What do I mean? Simple: Picture a gang that has been on a violent rampage in every city of the nation. They are readily identified by their trademark red butterfly tattoo prominently displayed on the left cheek. In fact to try and cover the tattoo is to dishonor the gang.

Every gang member ever captured is an alabaster, white male, aged 16-40 sporting the tattoo. In a massive attempt to provide safety to the nation, officials bring life to a near standstill, interrogating, searching, and surveilling every man, every woman, and every child, of every ethnic persuasion and skin tone imaginable; not because they don’t know what the gang members look like, but because by stopping, and questioning a white male with a mark on his cheek fitting the “profile” of a gang member, they might offend one who really isn’t.

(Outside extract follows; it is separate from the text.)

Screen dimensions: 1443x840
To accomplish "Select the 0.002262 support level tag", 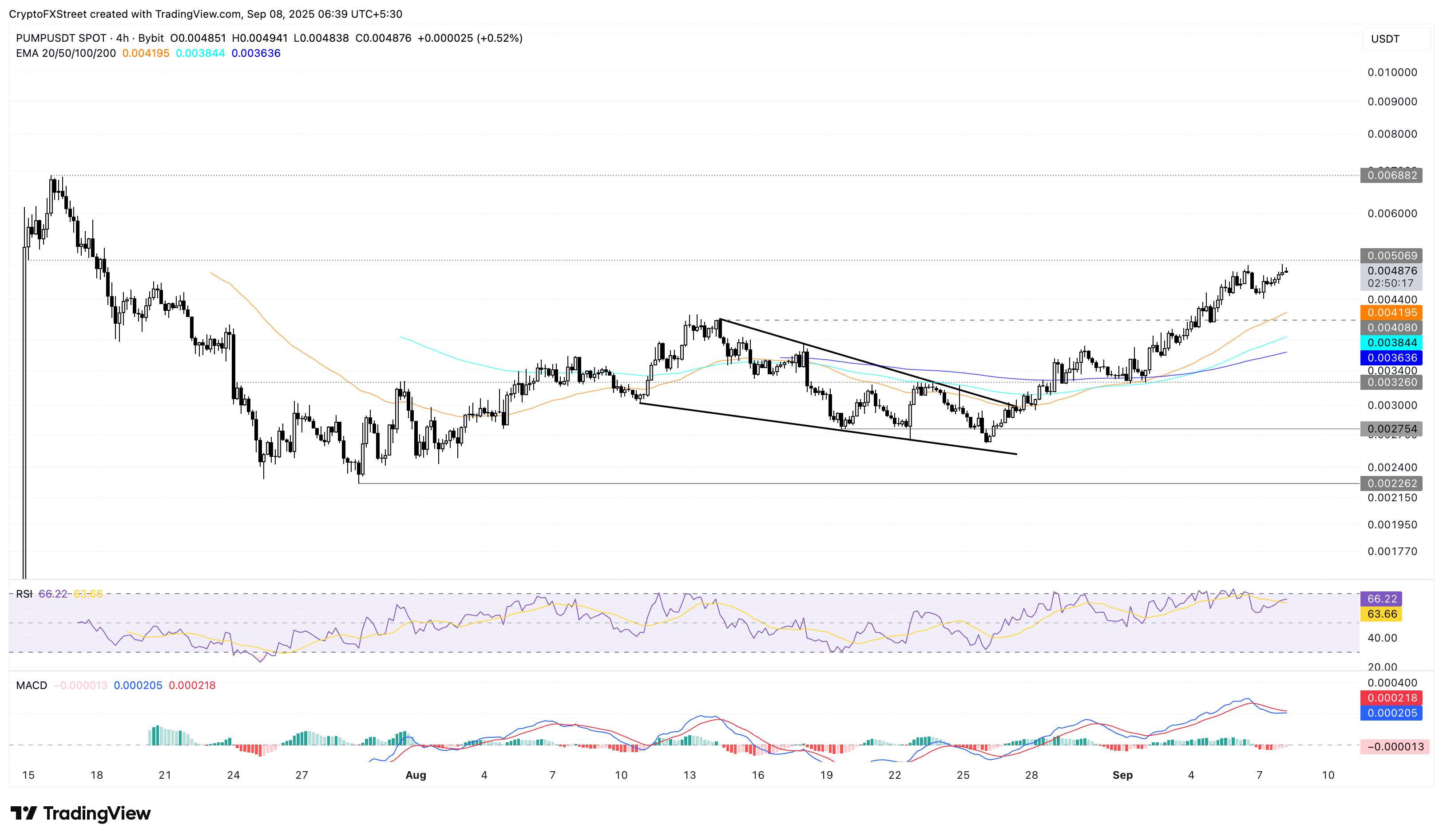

What we are experiencing today at the nation’s airports is unnecessary. The disruption of our way of life in air transport is exaggerated well beyond what rational and wise security calls for.

I see this too as a judgment on a people who have thumbed their nose at God thinking they can do so with impunity. “That which we sow, so shall we reap.” It’s a harvest that I would just as soon leave in the field. But the harvest has only just begun.

2 Comments:

Blogger Ben Bush Jr said...

If you are serious in your last paragraph, and I believe you are, then you must also consider the host of other bad laws recently put on the books and currently being contemplated as God's judgment. If that's true, my question to you would be, who fights God to turn his judgment back? Who resists or opposes these ordained officials implementing God will, giving them what they clamor for?

1:23 PM  
Blogger PB said...

Your question is complex but briefly I would say, first--it depends on the system of government into which one is living. In the U.S. that means the involvement of conscientious people to exercise their political prerogatives to change who the rule makers are.

However, at the end of the day, "The rain falls on the just and the unjust alike."